** START OF Source text **

After the Senate and Conference changes, the bill is much more balanced. Its benefits were arguably overdone on the corporate side and underdone on the individual side. It’s still skewed that way with businesses receiving slightly over $1 trillion of benefit in the bill while individuals now receive about $700 billion in benefit. The bill was brought down to the $1.5 trillion budget threshold by an increase in revenue on the international side. $300 billion is projected to come into federal coffers as a result of a one-time 15% tax on repatriated funds now held overseas by large corporations. There are about $2.6 trillion held overseas and while the corporations would get an especially attractive tax rate to induce them into bringing the money home, more than $2 trillion of additional capital stock in the U.S. would be a decidedly good thing.

But on my point here...

One can argue for or against the change in distribution of tax benefit, but from the standpoint of raw competitiveness of the American society versus others around the world, this bill moves us toward being more competitive. Over the last ten years, industrialized countries have moved their rates down to the point that America’s marginal corporate tax rate is the highest in the world. Ireland has moved theirs to 12.5%, while Canada has moved its to 15%, and both have seen substantial capital inflows as a consequence. The industrialized average on corporate tax rates is now 23%, and this bill moves us from 35% to 20%. Lowering corporate rates is in fact a bipartisan idea. Senator Ron Wyden, a democrat from Oregon, has proposed doing this for the last seven years in his Bipartisan Tax Fairness and Simplification Act of 2010. Furthermore, President Obama even suggested dropping the corporate rate to 28% as recently as last year.

** END OF Source text **
** START OF Dataset entries **

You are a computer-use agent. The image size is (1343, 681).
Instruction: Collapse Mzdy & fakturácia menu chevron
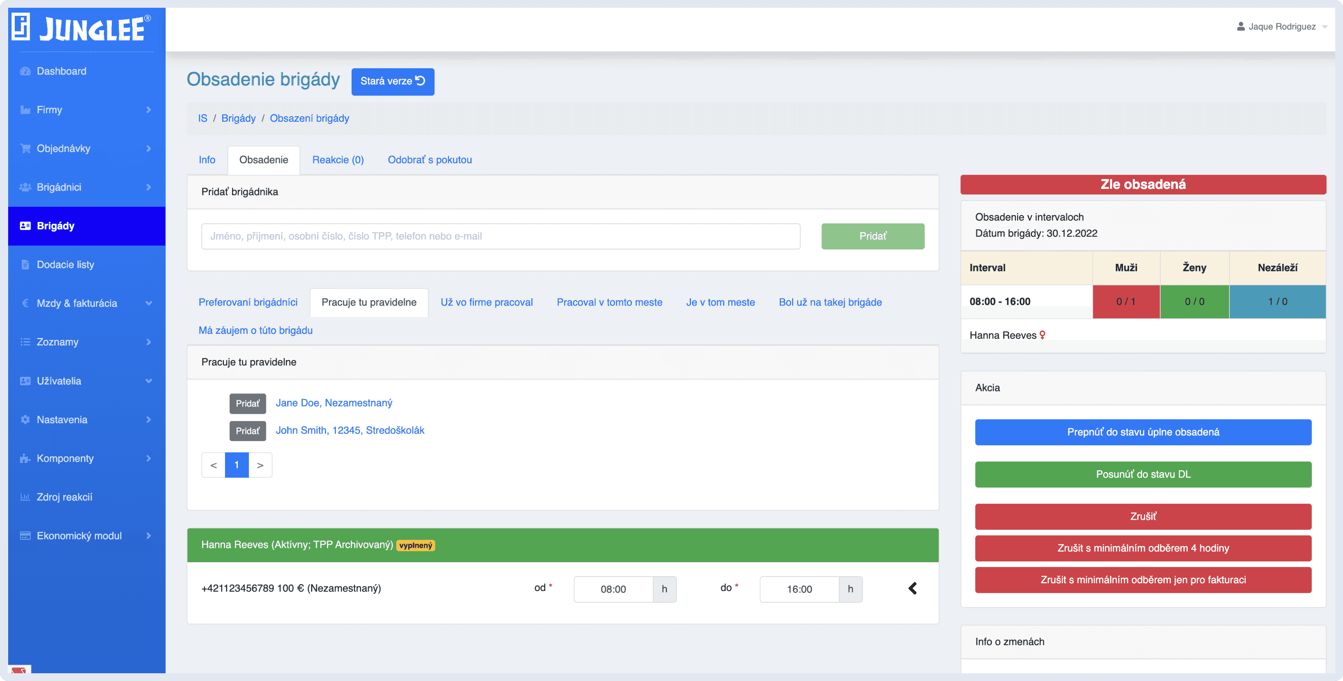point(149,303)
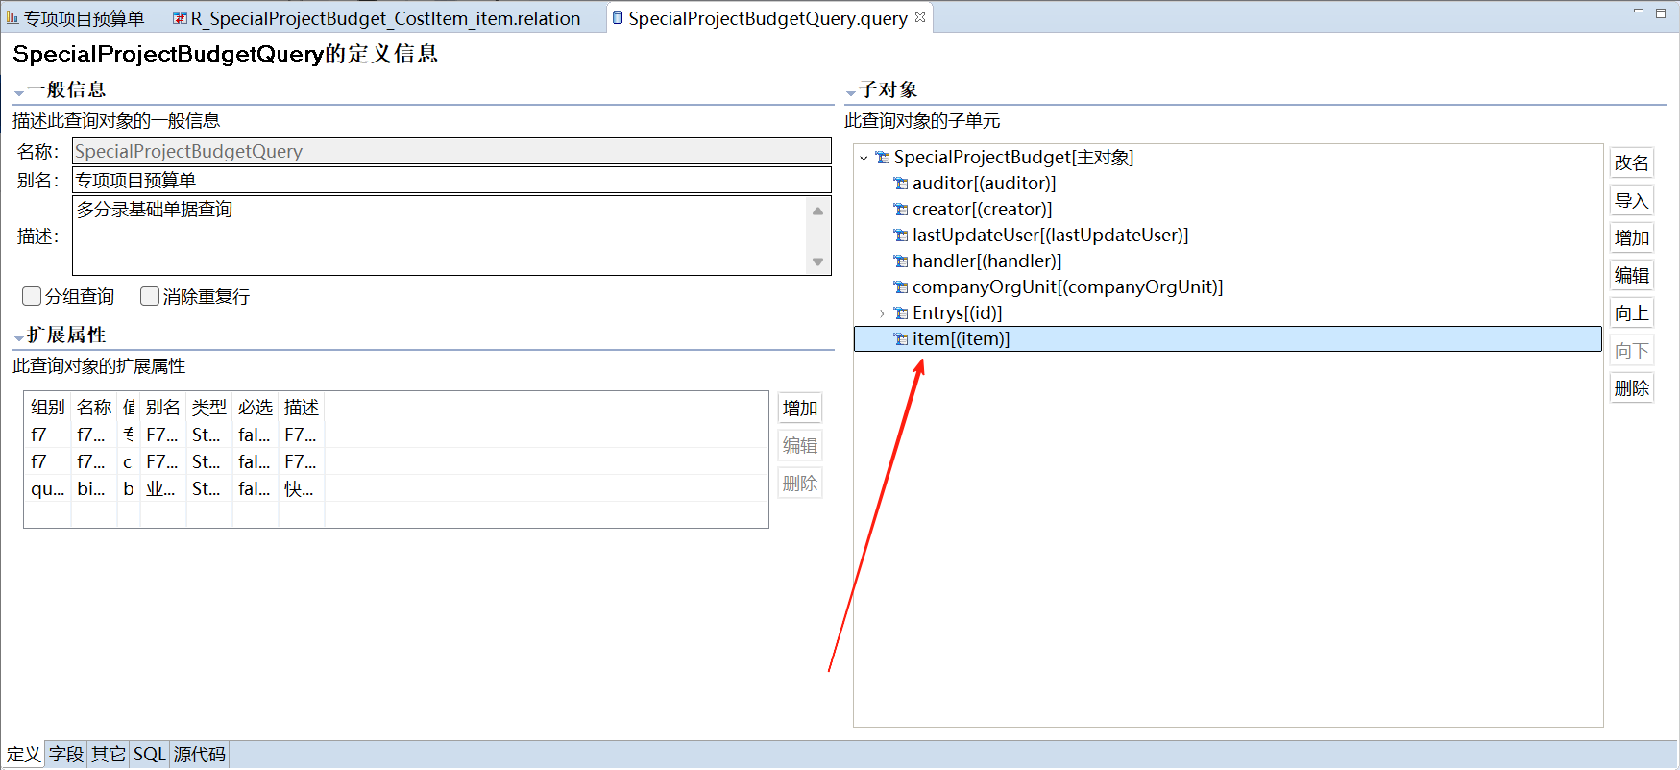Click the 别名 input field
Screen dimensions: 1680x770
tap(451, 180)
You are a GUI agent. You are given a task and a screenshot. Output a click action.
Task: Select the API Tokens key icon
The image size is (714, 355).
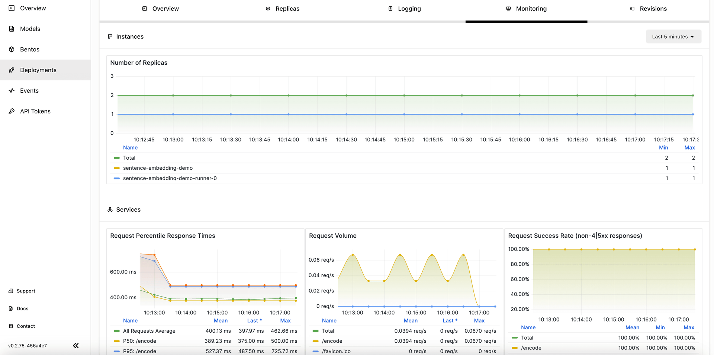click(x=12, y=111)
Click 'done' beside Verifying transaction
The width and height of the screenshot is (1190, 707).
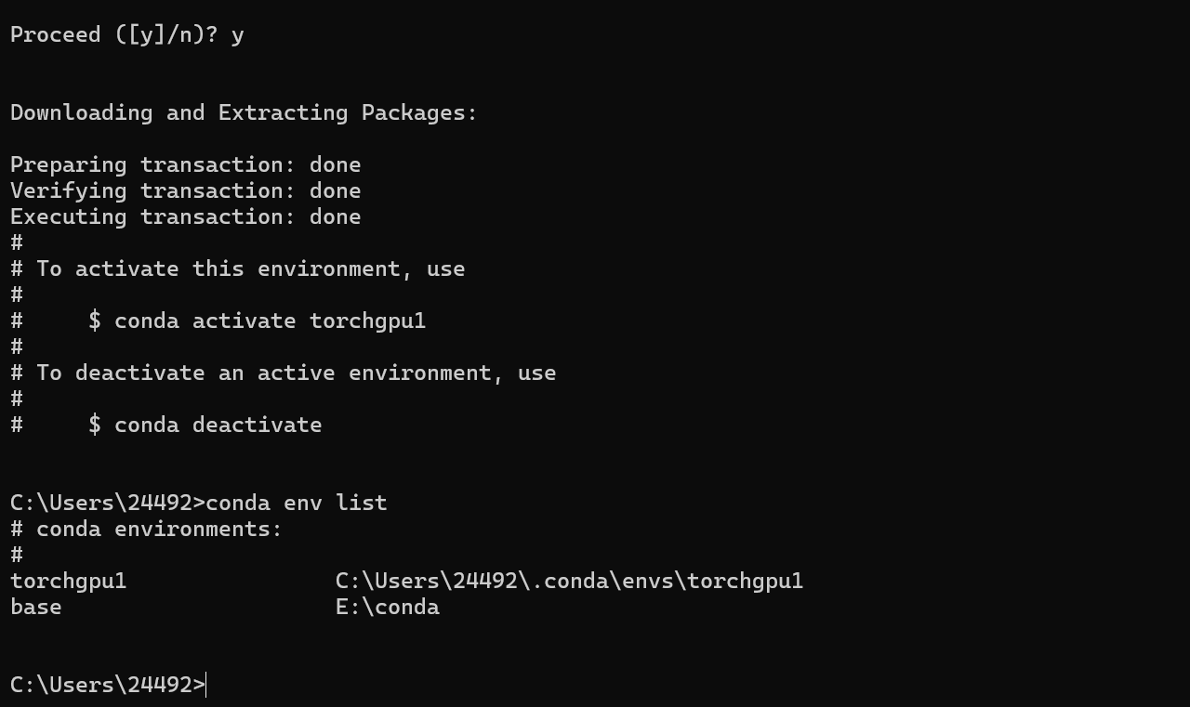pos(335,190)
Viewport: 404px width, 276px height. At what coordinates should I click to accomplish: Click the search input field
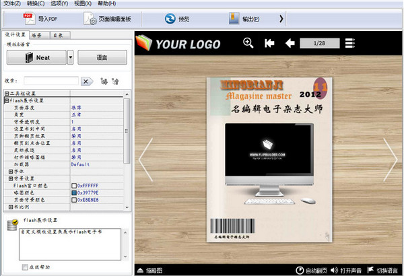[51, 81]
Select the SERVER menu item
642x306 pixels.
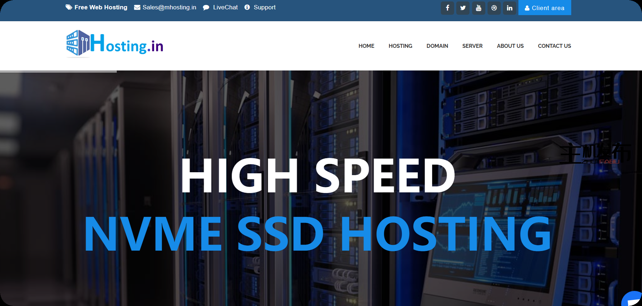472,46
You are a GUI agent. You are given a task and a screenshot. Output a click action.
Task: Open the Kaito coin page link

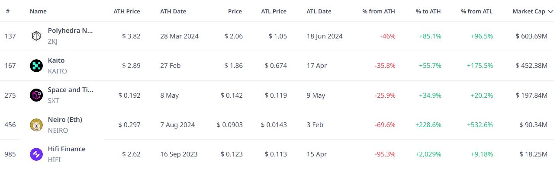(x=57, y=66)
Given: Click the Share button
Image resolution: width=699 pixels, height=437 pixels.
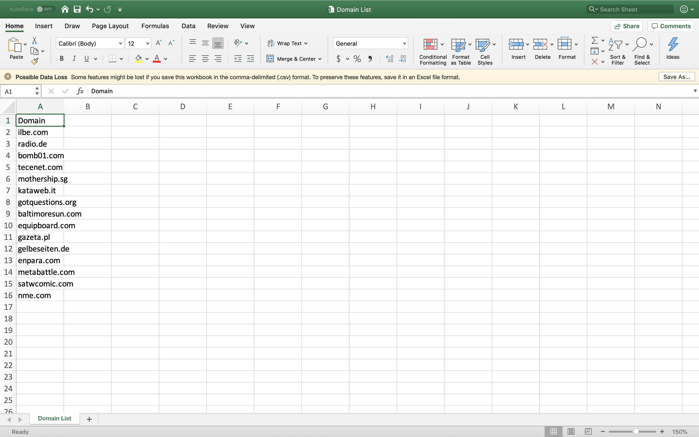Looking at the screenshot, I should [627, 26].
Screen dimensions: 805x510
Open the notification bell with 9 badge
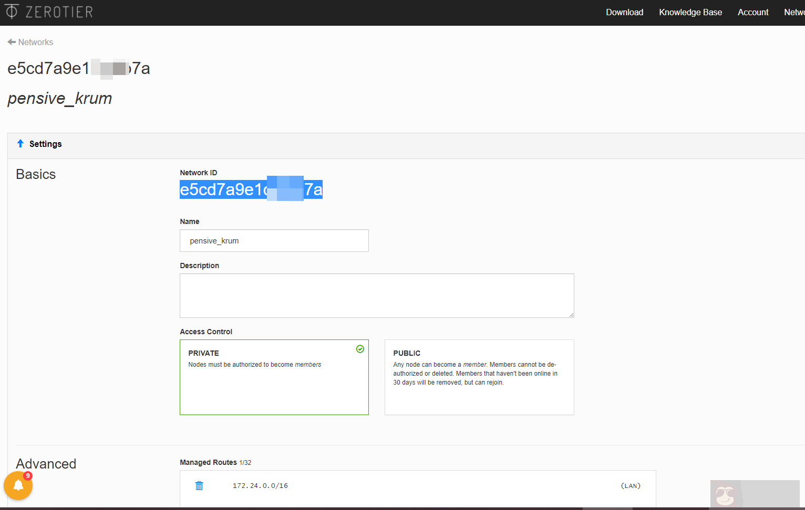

** END OF Dataset entries **

◆ **Set task 1**: In the tax bill passage, quote everything from "After the Senate" down to "my point here...".
◆ **Set task 2**: Translate this sentence from the tax bill passage into Spanish: "Lowering corporate rates is in fact a bipartisan idea."
◆ **Set task 3**: According to the tax bill passage, what rate has Ireland moved its corporate tax to?

◆ **Worked answer 1**:
After the Senate and Conference changes, the bill is much more balanced. Its benefits were arguably overdone on the corporate side and underdone on the individual side. It’s still skewed that way with businesses receiving slightly over $1 trillion of benefit in the bill while individuals now receive about $700 billion in benefit. The bill was brought down to the $1.5 trillion budget threshold by an increase in revenue on the international side. $300 billion is projected to come into federal coffers as a result of a one-time 15% tax on repatriated funds now held overseas by large corporations. There are about $2.6 trillion held overseas and while the corporations would get an especially attractive tax rate to induce them into bringing the money home, more than $2 trillion of additional capital stock in the U.S. would be a decidedly good thing.

But on my point here...

◆ **Worked answer 2**: Reducir las tasas corporativas es, de hecho, una idea bipartidista.

◆ **Worked answer 3**: 12.5%